In 2012, ConocoPhillips (NYSE:COP) enacted a major corporate overhaul. It spun off its downstream assets (which is what refining and chemicals businesses are called in industry lingo) so it could focus on its upstream (or drilling) business. This shift meant oil and natural gas prices were the main factor driving the company's top and bottom lines. When oil prices plummeted in mid-2014, going from over $100 a barrel to the $30 range, it wasn't long before ConocoPhillips was forced to cut its dividend.
The 66% dividend cut in 2016 was a painful hit for income investors. And while ConocoPhillips has been increasing its dividend lately, that dividend cut should always be in the back of your mind, because the next oil downturn could lead to a repeat. Neither Exxon nor Chevron cut their dividends during that rough spot for the oil market.
One key reason why is that Exxon and Chevron have diversified operations encompassing both the upstream and downstream sides of the energy business. This is important because the refining and chemicals businesses they operate use oil and natural gas as key inputs. Low prices, then, are a net benefit because they lead to lower operating costs on the chemicals and refining side.

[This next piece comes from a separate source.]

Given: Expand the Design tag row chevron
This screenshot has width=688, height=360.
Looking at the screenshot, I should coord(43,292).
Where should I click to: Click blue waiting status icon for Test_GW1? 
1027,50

To put a number on that, Exxon's upstream earnings declined nearly 75% in 2015. But the company's downstream earnings roughly doubled, helping to offset the hit from low oil prices and limit the company's overall earnings decline to just 50% or so. And in 2014, 2015, and 2016, Exxon was able to raise its dividend. Chevon, which is a little more heavily weighted toward oil drilling, hiked its dividend at the end of 2014, held its dividend steady throughout 2015, and increased it again at the end of 2016.
The foundation is vital
The inherent balance in these companies' business models is important, but there's another key factor to consider with Exxon and Chevron: rock-solid balance sheets. One of the best ways to see this is looking at financial debt to equity. Both Exxon and Chevron sit at the low end of their closest peers on this metric, which examines how much leverage a company uses. That's pretty much where this pair always sits when it comes to debt.

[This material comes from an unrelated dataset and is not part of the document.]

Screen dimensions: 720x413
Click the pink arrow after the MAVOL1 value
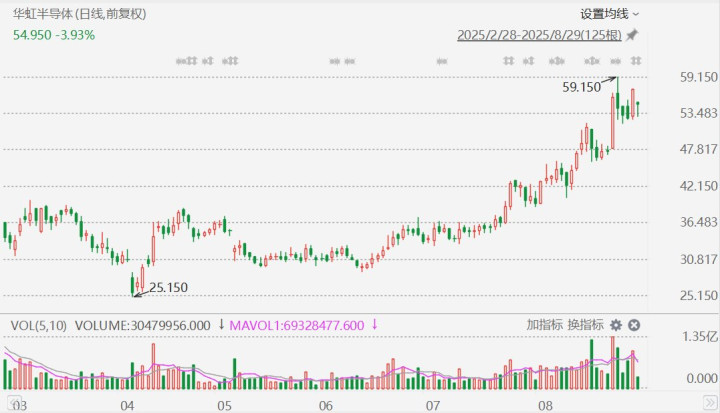click(x=375, y=325)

That gives Exxon and Chevron more leeway to use debt to maintain operations when energy prices inevitably fall. For example, going into the 2014 downturn, Chevron's long-term debt stood at around $20 billion, or about 12% of the capital structure. That's a very low number for any industry. To maintain its capital spending and support its dividend during that deep energy bear market, the company increased its leverage, upping long-term debt to around $35.2 billion by the end of 2016.
That 75% increase in long-term debt only pushed Chevron's long-term debt to around 20% of the capital structure -- a still reasonable, perhaps even conservative number. With oil prices up off their lows, Chevron has started to reduce its debt again. The picture at Exxon, by the way, is roughly similar, only Exxon has historically been even more conservative on the debt front.
The mixture of balanced business models and industry-leading balance sheets is what makes Exxon and Chevron so resilient to oil downturns. It helps explain why their streaks of annual dividend increases are at 36 years and 31 years, respectively. It's rare for any company in any industry to achieve a dividend record like that, let alone companies that operate in a highly volatile commodity sector.
Here's the thing: Even though ConocoPhillips' financial debt to equity is similarly low today, it doesn't have the portfolio balance provided by downstream operations. And while Italy's Eni S.p.A. has a diversified business, its heavy use of leverage makes it harder for the company to get through oil price swings without taking drastic actions (like cutting the dividend during the 2014 oil downturn). One or the other isn't really enough -- a company needs a balanced business and a strong balance sheet.
Oil is volatile again, but who cares?
The steep drop in oil in the back half of 2018 is a reminder that the energy industry is volatile. Unless you are attempting to time the ups and downs of oil and natural gas (not a great long-term investment tactic for most investors), you are better off sticking to a company with a balanced business model and a conservative balance sheet. On that score, two names stand out: ExxonMobil and Chevron. If you are interested in the energy sector, one of these two stocks should be in your portfolio.